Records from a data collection
======

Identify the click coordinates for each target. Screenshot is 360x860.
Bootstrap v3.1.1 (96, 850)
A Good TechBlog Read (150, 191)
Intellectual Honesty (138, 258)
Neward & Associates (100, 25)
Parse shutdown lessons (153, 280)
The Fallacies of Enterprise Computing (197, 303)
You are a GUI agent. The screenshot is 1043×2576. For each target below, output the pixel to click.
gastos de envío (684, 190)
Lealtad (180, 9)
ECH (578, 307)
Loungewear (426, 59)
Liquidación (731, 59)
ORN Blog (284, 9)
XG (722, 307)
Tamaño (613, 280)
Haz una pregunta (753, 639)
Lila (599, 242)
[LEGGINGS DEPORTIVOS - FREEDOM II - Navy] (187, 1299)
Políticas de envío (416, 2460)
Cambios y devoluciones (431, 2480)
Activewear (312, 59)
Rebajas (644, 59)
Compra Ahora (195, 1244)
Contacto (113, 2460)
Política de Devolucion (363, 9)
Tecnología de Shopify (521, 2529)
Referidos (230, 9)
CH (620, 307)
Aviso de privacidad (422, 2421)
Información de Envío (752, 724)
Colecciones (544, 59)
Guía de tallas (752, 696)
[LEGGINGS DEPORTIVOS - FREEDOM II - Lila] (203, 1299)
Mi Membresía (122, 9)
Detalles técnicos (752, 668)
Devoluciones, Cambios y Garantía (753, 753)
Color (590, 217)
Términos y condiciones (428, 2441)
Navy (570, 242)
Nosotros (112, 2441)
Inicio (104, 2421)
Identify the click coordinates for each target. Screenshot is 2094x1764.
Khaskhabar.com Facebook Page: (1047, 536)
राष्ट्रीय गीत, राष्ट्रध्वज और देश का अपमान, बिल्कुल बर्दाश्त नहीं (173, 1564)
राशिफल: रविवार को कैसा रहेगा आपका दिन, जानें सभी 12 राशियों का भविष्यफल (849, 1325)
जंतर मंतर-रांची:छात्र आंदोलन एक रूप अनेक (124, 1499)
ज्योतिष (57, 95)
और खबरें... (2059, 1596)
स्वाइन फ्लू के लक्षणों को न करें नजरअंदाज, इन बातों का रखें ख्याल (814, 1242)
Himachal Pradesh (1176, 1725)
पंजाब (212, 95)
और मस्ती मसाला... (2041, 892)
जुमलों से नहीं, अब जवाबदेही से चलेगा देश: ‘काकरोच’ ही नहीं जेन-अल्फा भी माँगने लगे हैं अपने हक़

======

[Task description]
Repeat the data word for word.

[Solution to the problem]
Identify the click coordinates for each target. Screenshot is 360x860.
Bootstrap v3.1.1 (96, 850)
A Good TechBlog Read (150, 191)
Intellectual Honesty (138, 258)
Neward & Associates (100, 25)
Parse shutdown lessons (153, 280)
The Fallacies of Enterprise Computing (197, 303)
You are a GUI agent. The screenshot is 1043×2576. For each target below, output the pixel to click.
gastos de envío (684, 190)
Lealtad (180, 9)
ECH (578, 307)
Loungewear (426, 59)
Liquidación (731, 59)
ORN Blog (284, 9)
XG (722, 307)
Tamaño (613, 280)
Haz una pregunta (753, 639)
Lila (599, 242)
[LEGGINGS DEPORTIVOS - FREEDOM II - Navy] (187, 1299)
Políticas de envío (416, 2460)
Cambios y devoluciones (431, 2480)
Activewear (312, 59)
Rebajas (644, 59)
Compra Ahora (195, 1244)
Contacto (113, 2460)
Política de Devolucion (363, 9)
Tecnología de Shopify (521, 2529)
Referidos (230, 9)
CH (620, 307)
Aviso de privacidad (422, 2421)
Información de Envío (752, 724)
Colecciones (544, 59)
Guía de tallas (752, 696)
[LEGGINGS DEPORTIVOS - FREEDOM II - Lila] (203, 1299)
Mi Membresía (122, 9)
Detalles técnicos (752, 668)
Devoluciones, Cambios y Garantía (753, 753)
Color (590, 217)
Términos y condiciones (428, 2441)
Navy (570, 242)
Nosotros (112, 2441)
Inicio (104, 2421)
Identify the click coordinates for each target. Screenshot is 2094x1764.
Khaskhabar.com Facebook Page: (1047, 536)
राष्ट्रीय गीत, राष्ट्रध्वज और देश का अपमान, बिल्कुल बर्दाश्त नहीं (173, 1564)
राशिफल: रविवार को कैसा रहेगा आपका दिन, जानें सभी 12 राशियों का भविष्यफल (849, 1325)
जंतर मंतर-रांची:छात्र आंदोलन एक रूप अनेक (124, 1499)
ज्योतिष (57, 95)
और खबरें... (2059, 1596)
स्वाइन फ्लू के लक्षणों को न करें नजरअंदाज, इन बातों का रखें ख्याल (814, 1242)
Himachal Pradesh (1176, 1725)
पंजाब (212, 95)
और मस्ती मसाला... (2041, 892)
जुमलों से नहीं, अब जवाबदेही से चलेगा देश: ‘काकरोच’ ही नहीं जेन-अल्फा भी माँगने लगे हैं अपने हक़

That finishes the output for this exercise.